Task to complete
Output only the lines below that start at the line containing "Instruction: Click the" and end at the line containing "The width and height of the screenshot is (1250, 534).", with both ends kept.

Data supplied
•••••

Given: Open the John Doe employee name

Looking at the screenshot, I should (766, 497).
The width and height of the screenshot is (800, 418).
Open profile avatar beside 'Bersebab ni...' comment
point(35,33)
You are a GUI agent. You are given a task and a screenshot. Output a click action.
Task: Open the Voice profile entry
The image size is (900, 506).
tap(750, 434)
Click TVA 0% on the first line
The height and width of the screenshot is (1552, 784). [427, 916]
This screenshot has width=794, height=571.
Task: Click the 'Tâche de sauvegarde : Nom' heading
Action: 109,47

•••••

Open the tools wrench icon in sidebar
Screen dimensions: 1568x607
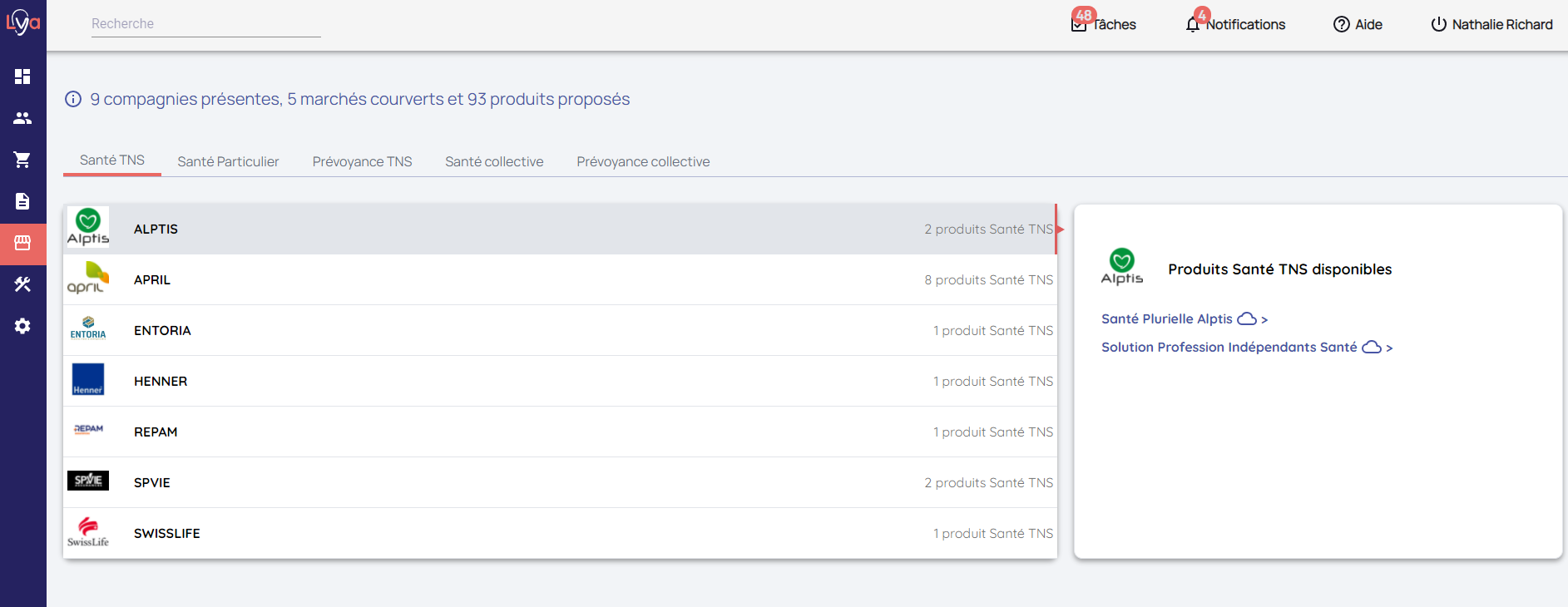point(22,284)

•••••

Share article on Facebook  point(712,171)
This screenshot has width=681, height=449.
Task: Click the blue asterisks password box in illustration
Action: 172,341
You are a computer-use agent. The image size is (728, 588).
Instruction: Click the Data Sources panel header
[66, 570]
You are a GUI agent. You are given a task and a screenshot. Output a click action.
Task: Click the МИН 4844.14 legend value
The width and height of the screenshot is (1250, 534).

•••••

Task output
Instruction: Click the Data Sources panel header
[66, 570]
You are a GUI agent. You are given a task and a screenshot. Output a click action.
Task: Click the МИН 4844.14 legend value
The width and height of the screenshot is (1250, 534).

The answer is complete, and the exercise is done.